What to work on:
Copy each of the entries below word for word, leaving out the pictures.

Data listing:

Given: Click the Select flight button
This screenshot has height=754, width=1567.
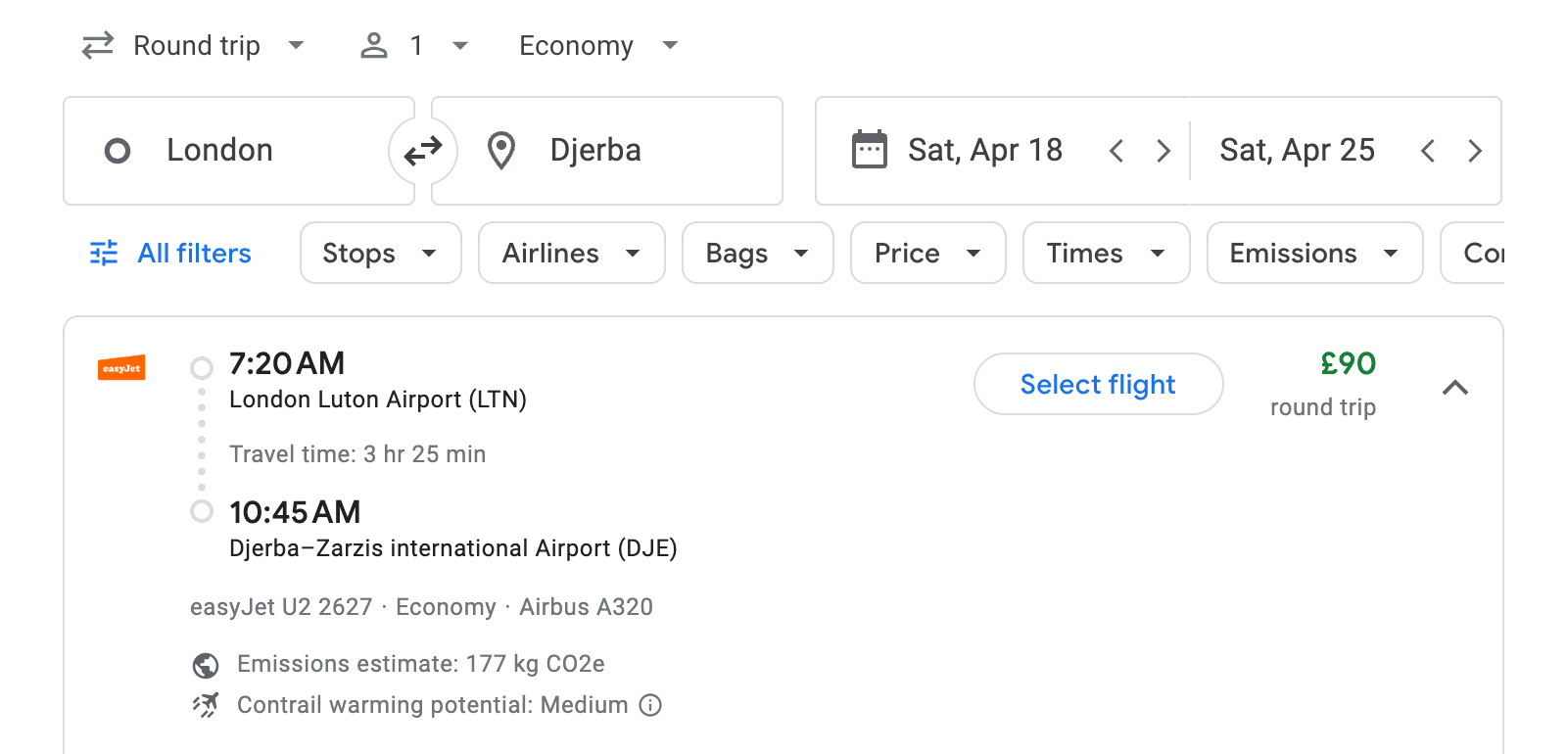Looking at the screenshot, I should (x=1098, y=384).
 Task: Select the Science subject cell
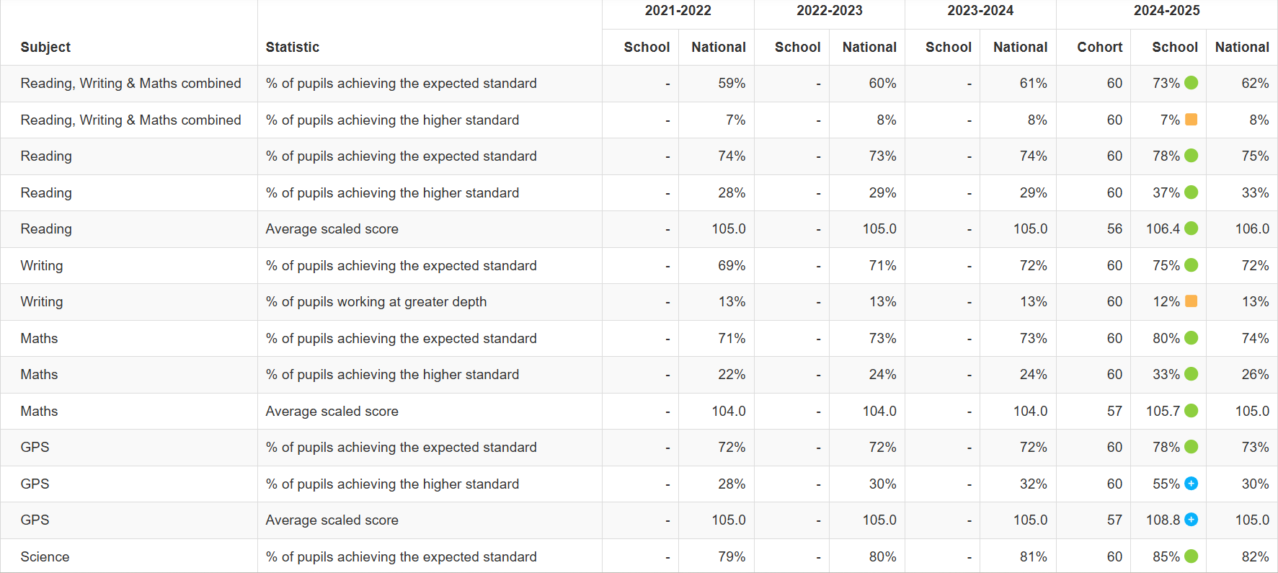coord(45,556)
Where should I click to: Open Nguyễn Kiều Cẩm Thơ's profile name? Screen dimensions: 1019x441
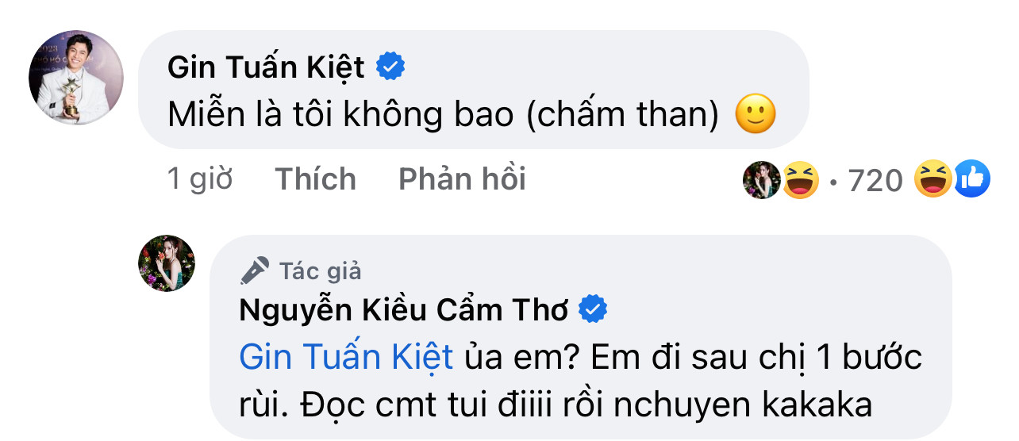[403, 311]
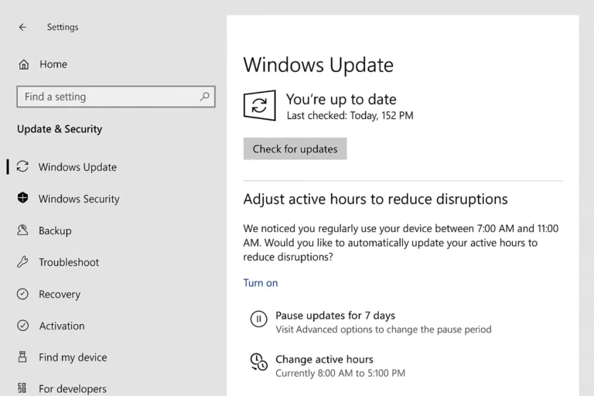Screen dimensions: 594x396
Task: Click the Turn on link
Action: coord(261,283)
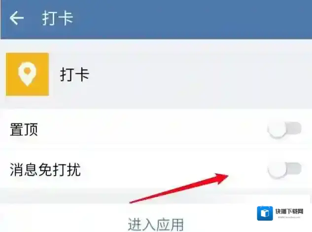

In response:
Given: Click the Select flight button
This screenshot has height=754, width=1567.
Looking at the screenshot, I should (x=1098, y=384).
 Task: Select the Science subject cell
coord(45,556)
Where should I click to: Open Nguyễn Kiều Cẩm Thơ's profile name? Screen dimensions: 1019x441
[403, 311]
Screen dimensions: 594x396
Task: Click the Turn on link
Action: coord(261,283)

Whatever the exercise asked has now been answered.